Alıştırma Koşulları
Iraklı sporcularla ilgili metne göre Irak, son 13 yılda kaç kez ABD müdahalesiyle karşılaşmıştır?

Belge Alıntısı
####################

Iraklı sporcular çok mutlu
Abone olYıllarca Saddam Hüseyin'in katı rejiminde yaşayan Iraklı sporcular şimdi mutlu. Sürekli korkuyla yaşayan spor tutkunları rejimin devrilmesi ile rahat nefes aldı.
Dünya, Irak'ın adını önce 10 yıla yakın süren İran savaşıyla
hafızasına kazıdı. Baskıcı lideri Saddam Hüseyin'in katı rejimi
Irak'ı dünya kamuoyunun gündeminden hiç düşürmedi. Son 13 yılda iki
kez ABD müdahalesiyle karşılaşan Irak, bir türlü savaş ve kaosun
dışında adını duyurmayı başaramadı. Sosyal faaliyette bulunmanın
neredeyse imkansız olduğu ülkede toplumun çok az bir kesimi sporla
uğraşabildi. Ancak, “Kaybedersek kırbaç cezasına çarptırılırız.”
korkusunun hafızalarındaki yeri hep önlerini kapattı. Sporun hiçbir
dalında adı bile geçmeyen Irak'ın bir milli basketbol takımı var.

####################

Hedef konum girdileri
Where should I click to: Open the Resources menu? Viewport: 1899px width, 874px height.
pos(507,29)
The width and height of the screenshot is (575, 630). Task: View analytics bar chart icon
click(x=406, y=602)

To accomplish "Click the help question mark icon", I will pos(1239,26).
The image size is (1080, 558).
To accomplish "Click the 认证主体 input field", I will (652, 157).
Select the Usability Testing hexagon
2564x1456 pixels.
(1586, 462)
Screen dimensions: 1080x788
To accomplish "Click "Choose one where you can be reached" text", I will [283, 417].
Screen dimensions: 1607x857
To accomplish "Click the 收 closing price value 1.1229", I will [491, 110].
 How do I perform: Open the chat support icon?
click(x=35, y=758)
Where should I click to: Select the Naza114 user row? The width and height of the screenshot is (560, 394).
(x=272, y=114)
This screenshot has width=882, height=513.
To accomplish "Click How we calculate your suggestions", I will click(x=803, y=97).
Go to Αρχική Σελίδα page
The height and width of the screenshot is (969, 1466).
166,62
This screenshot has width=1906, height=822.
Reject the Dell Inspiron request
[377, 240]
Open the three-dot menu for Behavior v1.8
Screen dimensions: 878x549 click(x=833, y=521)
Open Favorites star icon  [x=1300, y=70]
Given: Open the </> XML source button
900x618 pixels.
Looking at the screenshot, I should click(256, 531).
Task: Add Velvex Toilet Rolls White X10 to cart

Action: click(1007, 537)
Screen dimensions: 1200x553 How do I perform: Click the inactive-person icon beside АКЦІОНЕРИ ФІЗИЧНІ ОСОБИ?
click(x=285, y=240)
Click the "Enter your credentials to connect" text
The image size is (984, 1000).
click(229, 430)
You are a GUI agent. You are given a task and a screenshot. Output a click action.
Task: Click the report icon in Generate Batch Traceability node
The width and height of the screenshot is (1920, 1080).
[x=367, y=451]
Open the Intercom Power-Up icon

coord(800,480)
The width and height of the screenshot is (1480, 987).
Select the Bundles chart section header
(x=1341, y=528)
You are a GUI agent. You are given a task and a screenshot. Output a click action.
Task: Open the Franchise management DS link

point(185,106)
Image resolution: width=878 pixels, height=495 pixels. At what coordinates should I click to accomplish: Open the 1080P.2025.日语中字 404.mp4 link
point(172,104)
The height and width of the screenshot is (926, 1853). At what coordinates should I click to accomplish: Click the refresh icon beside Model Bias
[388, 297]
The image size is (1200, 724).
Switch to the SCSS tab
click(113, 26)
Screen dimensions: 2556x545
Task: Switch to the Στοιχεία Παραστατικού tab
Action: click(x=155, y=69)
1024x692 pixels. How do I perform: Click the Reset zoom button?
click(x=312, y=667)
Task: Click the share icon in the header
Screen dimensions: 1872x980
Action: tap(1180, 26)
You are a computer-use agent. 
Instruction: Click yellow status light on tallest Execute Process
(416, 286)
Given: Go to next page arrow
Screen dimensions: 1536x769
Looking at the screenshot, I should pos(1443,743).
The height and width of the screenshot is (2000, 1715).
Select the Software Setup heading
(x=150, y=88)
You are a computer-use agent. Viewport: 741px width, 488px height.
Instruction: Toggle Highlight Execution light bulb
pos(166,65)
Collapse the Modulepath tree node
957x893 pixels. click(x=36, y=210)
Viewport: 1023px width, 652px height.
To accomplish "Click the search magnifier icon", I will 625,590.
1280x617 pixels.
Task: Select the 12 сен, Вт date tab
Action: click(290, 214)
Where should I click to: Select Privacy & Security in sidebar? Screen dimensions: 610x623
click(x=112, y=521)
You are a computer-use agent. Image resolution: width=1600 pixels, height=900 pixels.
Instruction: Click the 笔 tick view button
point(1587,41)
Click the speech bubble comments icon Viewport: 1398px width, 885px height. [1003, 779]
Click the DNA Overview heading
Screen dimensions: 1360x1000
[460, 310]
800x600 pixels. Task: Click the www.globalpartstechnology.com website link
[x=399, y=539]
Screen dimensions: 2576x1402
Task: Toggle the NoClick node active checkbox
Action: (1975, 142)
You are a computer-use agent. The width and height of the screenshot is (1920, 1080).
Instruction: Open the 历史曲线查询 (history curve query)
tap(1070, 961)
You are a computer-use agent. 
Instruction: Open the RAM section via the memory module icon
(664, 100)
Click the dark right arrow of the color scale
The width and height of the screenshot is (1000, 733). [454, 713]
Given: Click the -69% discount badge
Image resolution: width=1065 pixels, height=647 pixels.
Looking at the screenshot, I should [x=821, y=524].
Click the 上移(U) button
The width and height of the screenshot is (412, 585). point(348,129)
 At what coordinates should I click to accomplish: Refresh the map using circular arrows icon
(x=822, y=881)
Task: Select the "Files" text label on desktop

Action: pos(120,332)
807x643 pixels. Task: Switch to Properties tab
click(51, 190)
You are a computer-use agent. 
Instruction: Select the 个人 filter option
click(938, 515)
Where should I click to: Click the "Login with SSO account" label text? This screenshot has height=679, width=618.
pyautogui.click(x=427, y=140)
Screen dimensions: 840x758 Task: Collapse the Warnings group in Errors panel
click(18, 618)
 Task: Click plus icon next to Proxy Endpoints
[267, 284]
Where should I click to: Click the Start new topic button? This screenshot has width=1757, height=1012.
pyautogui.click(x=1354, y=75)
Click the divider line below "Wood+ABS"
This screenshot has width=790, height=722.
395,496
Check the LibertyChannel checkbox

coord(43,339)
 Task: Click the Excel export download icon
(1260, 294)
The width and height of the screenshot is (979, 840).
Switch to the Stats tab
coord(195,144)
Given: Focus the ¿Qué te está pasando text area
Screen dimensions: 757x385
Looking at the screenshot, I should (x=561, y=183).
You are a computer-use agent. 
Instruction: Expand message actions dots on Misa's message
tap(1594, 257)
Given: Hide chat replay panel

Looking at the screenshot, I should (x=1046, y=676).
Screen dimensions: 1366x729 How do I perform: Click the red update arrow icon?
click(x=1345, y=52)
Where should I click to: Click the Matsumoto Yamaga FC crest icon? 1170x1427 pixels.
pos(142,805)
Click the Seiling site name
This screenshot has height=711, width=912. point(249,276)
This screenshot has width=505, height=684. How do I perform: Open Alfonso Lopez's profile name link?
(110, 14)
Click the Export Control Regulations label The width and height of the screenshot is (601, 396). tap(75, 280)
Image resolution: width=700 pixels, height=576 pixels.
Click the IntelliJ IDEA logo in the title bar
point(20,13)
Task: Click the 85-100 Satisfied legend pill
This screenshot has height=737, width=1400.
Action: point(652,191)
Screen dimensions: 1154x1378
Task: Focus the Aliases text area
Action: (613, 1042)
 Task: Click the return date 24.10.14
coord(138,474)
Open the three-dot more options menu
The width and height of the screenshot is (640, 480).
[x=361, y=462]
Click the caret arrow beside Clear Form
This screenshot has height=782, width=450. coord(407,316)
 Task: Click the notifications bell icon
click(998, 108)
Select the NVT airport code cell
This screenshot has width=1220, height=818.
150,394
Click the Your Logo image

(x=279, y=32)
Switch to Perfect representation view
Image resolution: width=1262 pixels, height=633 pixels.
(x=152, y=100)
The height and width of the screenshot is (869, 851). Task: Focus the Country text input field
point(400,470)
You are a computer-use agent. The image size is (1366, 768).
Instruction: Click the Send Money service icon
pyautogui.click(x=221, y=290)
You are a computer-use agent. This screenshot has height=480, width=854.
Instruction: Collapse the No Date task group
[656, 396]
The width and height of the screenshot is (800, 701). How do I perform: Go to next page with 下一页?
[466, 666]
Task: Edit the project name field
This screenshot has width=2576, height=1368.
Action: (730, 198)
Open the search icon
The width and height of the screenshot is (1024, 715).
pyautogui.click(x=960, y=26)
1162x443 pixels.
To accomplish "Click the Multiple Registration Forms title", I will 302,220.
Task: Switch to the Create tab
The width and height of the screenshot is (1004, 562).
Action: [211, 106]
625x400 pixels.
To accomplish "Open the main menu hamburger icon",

####################

Yanıt
İki kez.